Deflation is a dangerous distraction
— John Kemp is a Reuters columnist. The views expressed are his own —
LONDON, Nov 24 (Reuters) – For the second time in less than a decade, the spectre of deflation is stalking western economies and filling acres of newsprint. But the focus on deflation is based on a misreading of history and risks diverting attention from more pressing problems.
First time around, the mistaken focus on falling prices caused the Federal Reserve to leave interest rates too low too long in 2002-2004, fuelling the surge in U.S. real estate and subprime loans that now threatens to overwhelm the global banking system.
This time, the obsessive focus on deflation threatens to become a distraction from the real problem confronting policymakers: how to stabilise output, employment and home values, rather than worry about marginal and largely theoretical declines in consumer prices that have little impact on the business cycle.
DEFLATION AND ITS DISCONTENTS
There is a fairly widespread consensus among economists and policymakers that the appropriate target for monetary policy is “price stability”.
Like inflation, deflation is problematic because genuine price signals may be lost amid the noise. But there are at least four reasons why economists are especially concerned about a generalised, sustained fall in prices:
(1) Once deflation becomes embedded in expectations, households and businesses may postpone major purchases of durable goods and capital equipment in the hope of buying them more cheaply later, intensifying the cyclical downturn.
(2) Because wages and salaries are harder to cut than prices for goods and services, nominal wage rates tend to hold up better than prices during a deflationary slump. The result is a perverse increase in real (inflation-adjusted) wage rates encouraging firms to cut even more jobs, intensifying the loss of household income and spending power, at precisely the moment when real wages need to fall to limit the rise in unemployment.
(3) Most debt contracts are fixed in nominal terms (especially for repayment of the principal). As deflation cuts corporate cash flow and household income, the burden of servicing and amortising mortgages, consumer credit and commercial loans rises, increasing the risk of default.
(4) Central banks cannot cut interest rates below zero (the so-called “zero interest rate bound”, ZIRB). In a world of deflation, monetary policy may become ineffective. Even as nominal interest rates are reduced to zero, falling prices make real inflation-adjusted interest rates positive. The faster prices decline, the higher real interest rates become. Deflation can lead to an unintended tightening of monetary policy.
For this reason, most economists prefer a low but positive rate of inflation to a world of static or falling prices. The Federal Reserve and other central banks have mostly defined “price stability” as consistent with a positive inflation rate of 1-3 percent to avoid the operational difficulties created by a world of falling prices.
THE YEAR OF FALLING PRICES
It is very likely the United States and some other major economies will experience a decline in the general price level over the next twelve months. The massive escalation in food and energy prices that pushed up headline inflation over the last year has now gone into reverse and will now drag down headline inflation rates sharply over the next 12 months.

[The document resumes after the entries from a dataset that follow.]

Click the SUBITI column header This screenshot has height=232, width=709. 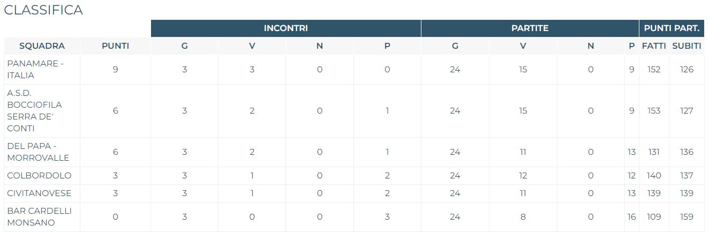tap(687, 46)
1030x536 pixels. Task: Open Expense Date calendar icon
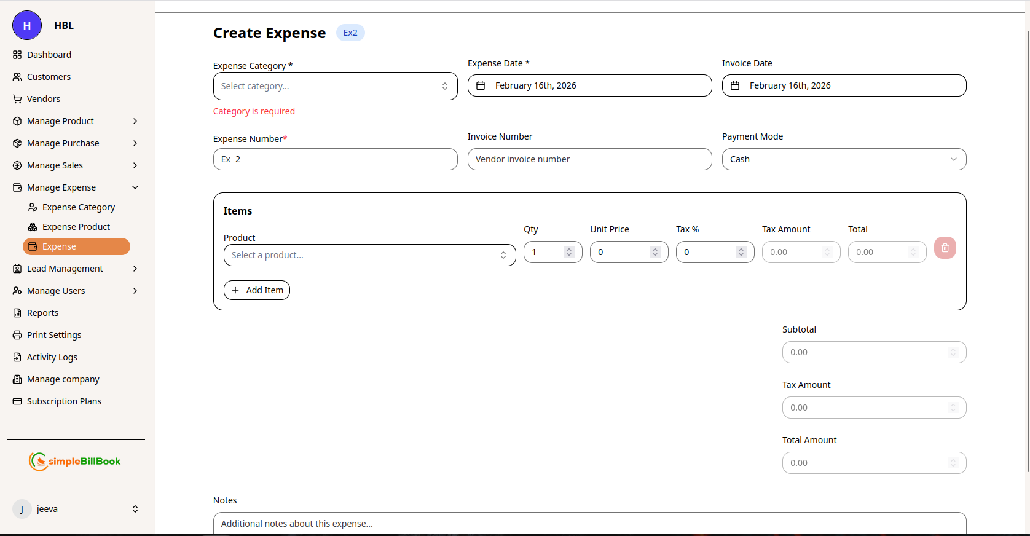(481, 85)
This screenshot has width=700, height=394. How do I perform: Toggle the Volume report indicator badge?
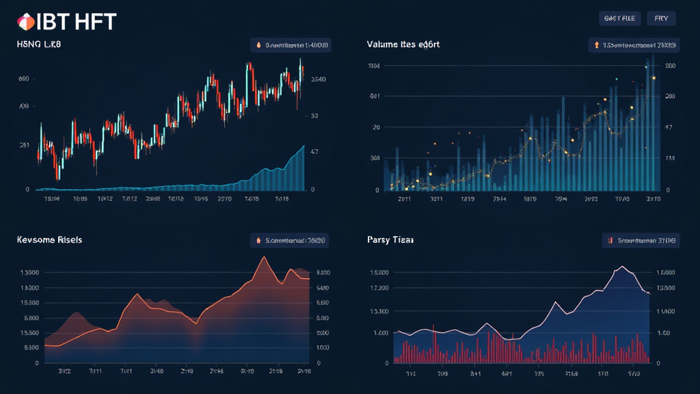pos(632,44)
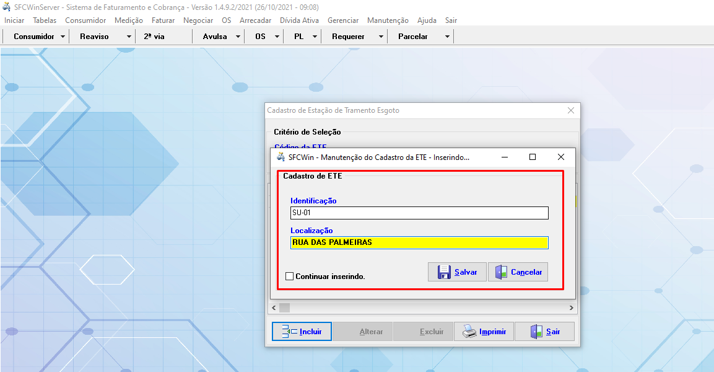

As recently as mid July, U.S. gasoline prices were still 37 percent higher than prior-year levels; now they are 32 percent below. The massive decline in energy and agricultural prices will probably push the headline rate below zero during H1 2009.
But is this really deflation, in the sense of an ongoing fall in the general price level?
During 2006-2008, policymakers were anxious to shift the focus away from the headline inflation rate to the core rate excluding food and energy items, distinguishing between a one-off adjustment in the price of some items (food and energy) and a more systematic and self-sustaining rise in prices throughout the economy.
Senior Fed officials argued policy should focus on the (much lower) rise in core inflation rather than try to push back against the surge in headline inflation driven by soaring oil and food prices.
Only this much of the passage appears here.